Development of Eu3+ doped Li2O-BaO-GdF3-SiO2 oxyfluoride glass for efficient energy transfer from Gd3+ to Eu3+ in red emission solid state device application

Abstract

The Eu3+- doped Li2O-BaO-GdF3-SiO2 glasses were fabricated by conventional melt quenching technique to study its spectroscopic and luminescence properties for lasing potential. The density and molar volume of the glass had been increased with Eu2O3 concentration. An FTIR spectrum is used to study the structural properties of the developed glasses. Two intense peaks were observed in UV–Vis–NIR spectra at 2206 nm (7F6) and 2085 nm (7F1) in NIR region. Under 394 nm excitation LBGFS display five regular emission peaks at (578 nm) 7F0, (590 nm) 7F1, (613 nm) 7F2, (651 nm) 7F3 and (701 nm) 7F4 from 5D0 state, the most intense red emission was found at 613 nm.
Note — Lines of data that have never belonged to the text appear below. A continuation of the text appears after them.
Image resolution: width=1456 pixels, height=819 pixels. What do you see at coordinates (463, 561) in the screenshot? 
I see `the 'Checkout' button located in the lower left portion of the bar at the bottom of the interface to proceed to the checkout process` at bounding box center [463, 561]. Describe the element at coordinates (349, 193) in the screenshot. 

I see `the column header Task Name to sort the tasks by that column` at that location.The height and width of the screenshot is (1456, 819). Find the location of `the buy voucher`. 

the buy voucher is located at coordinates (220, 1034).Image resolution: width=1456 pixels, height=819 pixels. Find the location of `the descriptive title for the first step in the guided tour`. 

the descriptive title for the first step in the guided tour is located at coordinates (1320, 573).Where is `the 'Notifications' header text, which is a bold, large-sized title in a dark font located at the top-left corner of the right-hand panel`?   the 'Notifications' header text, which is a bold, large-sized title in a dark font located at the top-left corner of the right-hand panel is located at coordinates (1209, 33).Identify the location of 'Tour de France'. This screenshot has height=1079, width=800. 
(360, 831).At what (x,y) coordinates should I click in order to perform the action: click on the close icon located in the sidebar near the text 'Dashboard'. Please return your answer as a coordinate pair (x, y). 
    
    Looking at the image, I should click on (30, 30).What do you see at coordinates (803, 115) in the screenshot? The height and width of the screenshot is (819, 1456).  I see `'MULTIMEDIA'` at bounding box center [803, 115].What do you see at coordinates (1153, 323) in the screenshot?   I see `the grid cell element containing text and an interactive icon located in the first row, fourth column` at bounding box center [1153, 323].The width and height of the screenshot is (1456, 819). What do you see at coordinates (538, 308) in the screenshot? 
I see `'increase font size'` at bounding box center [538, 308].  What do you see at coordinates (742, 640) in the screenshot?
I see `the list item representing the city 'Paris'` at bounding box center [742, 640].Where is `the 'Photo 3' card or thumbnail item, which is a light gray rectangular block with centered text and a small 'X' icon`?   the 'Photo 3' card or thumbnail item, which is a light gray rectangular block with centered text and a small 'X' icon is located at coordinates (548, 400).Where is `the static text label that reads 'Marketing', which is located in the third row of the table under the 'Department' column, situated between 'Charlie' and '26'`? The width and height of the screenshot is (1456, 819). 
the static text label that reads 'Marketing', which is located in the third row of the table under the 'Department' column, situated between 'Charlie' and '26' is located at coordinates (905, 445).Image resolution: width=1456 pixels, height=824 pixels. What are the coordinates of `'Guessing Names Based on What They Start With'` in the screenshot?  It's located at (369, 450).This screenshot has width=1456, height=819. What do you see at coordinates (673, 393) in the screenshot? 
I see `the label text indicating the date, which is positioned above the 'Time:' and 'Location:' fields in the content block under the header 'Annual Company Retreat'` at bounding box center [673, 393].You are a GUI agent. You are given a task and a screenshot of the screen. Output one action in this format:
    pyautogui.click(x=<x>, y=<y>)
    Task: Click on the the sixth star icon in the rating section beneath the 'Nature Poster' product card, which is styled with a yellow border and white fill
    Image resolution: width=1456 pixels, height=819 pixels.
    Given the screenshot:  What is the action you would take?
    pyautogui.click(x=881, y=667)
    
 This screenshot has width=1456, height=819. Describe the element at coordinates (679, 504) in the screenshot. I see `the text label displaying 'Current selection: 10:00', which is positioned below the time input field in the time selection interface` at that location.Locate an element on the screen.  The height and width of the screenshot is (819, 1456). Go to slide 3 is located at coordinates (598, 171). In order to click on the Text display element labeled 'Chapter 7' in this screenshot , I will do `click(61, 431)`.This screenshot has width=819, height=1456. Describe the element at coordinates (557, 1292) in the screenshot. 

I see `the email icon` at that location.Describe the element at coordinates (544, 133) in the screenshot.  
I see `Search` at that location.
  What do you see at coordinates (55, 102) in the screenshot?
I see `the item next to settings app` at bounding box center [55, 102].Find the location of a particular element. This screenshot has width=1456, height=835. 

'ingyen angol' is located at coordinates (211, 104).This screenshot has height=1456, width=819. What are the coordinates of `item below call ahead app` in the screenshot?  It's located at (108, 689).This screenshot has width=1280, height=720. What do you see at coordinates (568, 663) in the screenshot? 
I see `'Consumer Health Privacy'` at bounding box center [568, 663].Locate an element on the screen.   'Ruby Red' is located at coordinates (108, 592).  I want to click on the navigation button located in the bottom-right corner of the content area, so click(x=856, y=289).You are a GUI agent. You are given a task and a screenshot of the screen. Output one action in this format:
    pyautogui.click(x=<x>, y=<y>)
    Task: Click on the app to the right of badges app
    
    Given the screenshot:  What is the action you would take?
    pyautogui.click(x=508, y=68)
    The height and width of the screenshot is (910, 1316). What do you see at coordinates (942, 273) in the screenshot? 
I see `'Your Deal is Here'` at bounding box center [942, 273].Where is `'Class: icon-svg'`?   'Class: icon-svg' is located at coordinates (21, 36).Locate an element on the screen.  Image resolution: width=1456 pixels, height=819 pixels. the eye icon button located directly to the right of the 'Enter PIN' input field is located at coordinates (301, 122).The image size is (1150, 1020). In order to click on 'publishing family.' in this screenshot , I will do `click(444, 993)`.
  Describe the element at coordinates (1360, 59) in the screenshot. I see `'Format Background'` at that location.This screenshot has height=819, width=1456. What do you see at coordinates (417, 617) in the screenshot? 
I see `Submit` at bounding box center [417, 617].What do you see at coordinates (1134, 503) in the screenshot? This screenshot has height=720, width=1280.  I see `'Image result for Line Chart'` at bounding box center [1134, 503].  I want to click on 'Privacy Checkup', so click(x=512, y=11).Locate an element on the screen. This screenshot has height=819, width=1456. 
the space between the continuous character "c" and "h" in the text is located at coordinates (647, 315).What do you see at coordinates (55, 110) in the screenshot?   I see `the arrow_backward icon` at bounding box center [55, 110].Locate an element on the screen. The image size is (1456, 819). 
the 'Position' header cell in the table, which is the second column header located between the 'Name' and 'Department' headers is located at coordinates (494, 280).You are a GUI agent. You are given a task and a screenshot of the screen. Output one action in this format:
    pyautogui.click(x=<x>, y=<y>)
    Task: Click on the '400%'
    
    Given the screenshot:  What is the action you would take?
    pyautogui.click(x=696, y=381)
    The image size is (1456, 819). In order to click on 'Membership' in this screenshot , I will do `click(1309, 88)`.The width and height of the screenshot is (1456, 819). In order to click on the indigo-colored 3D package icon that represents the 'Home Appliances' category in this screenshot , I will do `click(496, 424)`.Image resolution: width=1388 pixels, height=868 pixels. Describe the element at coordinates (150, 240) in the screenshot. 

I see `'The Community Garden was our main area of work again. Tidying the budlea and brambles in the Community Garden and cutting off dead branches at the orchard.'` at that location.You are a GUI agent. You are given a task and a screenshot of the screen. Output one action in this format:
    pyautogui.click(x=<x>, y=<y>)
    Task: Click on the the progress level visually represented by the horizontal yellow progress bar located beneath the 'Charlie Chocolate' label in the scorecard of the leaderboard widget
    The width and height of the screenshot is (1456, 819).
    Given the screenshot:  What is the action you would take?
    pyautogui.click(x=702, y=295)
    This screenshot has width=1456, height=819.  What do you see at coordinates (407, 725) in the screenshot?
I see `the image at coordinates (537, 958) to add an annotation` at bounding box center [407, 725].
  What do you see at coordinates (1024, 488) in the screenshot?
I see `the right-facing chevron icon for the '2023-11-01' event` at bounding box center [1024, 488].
The characteristic intense red emission peak at 613 nm corresponding to the 5D0 →7F2 transition of Eu3+ ions has been observed for oxy-fluoride glass samples. Efficient energy transfer phenomena from Gd3+ → Eu3+ were observed under 275 nm excitation in these glasses. FTIR measurements reveal that these glasses show non-bridging oxygen stretching of Si-O- at ~929 cm−1. Phonon sideband spectrum confirms the phonon energy ~920 cm−1 for these glasses arising from Si-O-. Increasing trend of IR/O with increasing concentration of Eu2O3 indicates the asymmetric environment around Eu3+ in LBGFS. Higher value of stimulated cross section (σ(λp)) branching ratio (βR) for transition to 7F0 from 5D0 were observed for LBGFS glasses. Decay time decrease with increasing concentration of Eu2O3.